Following this question, I had additional question of habitability. Assuming that life could exist on planet formed roughly twelve billion years ago, allowing complex life to exist as of seven billion years ago, what would be the most plausible explanation of how they survived from:
Given the much, much higher gas densities of the era, I'd be far, far more worried about getting blasted apart by the numerous supernovas popping all over the place, and black hole radiation blasts from the super-massive central black hole and actively feeding nearby black holes. Each of these might be sufficient on its own to sterilize areas ranging from dozens of light years for a supernova to perhaps a whole galaxy for the central super-massive. Plus rare events like a triple neutron star collision, etc. - Serban Tanasa's answer
To keep the question in narrow term,
- How does the star system (that hosts the planet) survive or protect its planets of those dangerous radiation sources?
- If the above condition is impossible to meet, how could a planet protects its life from such radiation? 2.1 Is it possible for life to evolve underground during the early era, and later (at seven billion years ago) populate the surface? 2.2 Is life in an ocean environment similarly affected by the radiation?

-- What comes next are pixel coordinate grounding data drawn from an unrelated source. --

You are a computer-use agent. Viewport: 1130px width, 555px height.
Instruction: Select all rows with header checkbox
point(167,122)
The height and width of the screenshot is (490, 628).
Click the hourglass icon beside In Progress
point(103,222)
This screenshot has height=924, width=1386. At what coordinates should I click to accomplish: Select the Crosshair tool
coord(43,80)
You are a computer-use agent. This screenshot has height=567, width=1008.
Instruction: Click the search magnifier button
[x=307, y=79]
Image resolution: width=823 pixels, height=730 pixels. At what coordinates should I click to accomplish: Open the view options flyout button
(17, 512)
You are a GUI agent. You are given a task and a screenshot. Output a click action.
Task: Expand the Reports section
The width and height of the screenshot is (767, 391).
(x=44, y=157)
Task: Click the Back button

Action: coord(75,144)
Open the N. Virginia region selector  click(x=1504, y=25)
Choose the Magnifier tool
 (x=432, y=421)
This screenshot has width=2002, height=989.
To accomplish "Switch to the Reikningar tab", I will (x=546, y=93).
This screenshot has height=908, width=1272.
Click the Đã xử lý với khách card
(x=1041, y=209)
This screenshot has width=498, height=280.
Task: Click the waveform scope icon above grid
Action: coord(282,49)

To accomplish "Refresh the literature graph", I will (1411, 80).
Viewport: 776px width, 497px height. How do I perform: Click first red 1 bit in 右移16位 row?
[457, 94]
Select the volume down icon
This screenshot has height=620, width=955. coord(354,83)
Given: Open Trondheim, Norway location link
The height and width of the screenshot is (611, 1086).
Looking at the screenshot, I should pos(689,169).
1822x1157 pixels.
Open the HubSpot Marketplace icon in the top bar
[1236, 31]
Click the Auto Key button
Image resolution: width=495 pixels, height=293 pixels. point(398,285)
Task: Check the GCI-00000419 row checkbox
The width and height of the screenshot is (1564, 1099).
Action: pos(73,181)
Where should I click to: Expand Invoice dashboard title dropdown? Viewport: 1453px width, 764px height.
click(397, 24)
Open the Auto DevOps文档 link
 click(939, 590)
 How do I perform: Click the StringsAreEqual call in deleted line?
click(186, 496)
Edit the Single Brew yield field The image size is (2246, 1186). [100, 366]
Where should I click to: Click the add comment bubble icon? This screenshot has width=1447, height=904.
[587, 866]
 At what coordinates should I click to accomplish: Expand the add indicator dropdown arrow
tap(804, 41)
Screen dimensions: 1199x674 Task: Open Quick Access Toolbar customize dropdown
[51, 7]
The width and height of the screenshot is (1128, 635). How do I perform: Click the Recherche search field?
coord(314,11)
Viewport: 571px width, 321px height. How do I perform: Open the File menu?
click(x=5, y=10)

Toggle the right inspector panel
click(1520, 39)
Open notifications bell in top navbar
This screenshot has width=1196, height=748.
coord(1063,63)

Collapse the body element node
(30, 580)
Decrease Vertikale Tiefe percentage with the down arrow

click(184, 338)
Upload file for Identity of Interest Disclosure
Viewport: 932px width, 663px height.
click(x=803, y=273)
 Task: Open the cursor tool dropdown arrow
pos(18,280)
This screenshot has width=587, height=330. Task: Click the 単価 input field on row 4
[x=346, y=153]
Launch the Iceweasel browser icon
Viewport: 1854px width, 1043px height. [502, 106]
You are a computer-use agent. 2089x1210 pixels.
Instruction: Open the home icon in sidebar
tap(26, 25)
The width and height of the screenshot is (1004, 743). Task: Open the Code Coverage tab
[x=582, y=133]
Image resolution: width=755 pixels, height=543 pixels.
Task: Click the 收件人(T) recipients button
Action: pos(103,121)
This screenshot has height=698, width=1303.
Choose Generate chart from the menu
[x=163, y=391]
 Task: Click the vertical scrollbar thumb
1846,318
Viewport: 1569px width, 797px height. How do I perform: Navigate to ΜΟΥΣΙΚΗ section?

Or could they survive?
- And finally, if all of the above requirements were impossible, could life itself have evolved in a way that that could resist radiation?
Answers do not have to cover all of the questions above, you should just move to next questions if previous question(s) were deemed impossible.
I'm expecting that the evolution of life on that planet follows similar path as of earthen life, like:
- RNA life at first,
- Cellular life,
- There would be a Great Oxygenation Period to fill the atmosphere with oxygen,
- And complex life evolved a a later time (similar to Earth's Cambrian period)
Of course it doesn't have to be on that sequence, and the answer could be more flexible.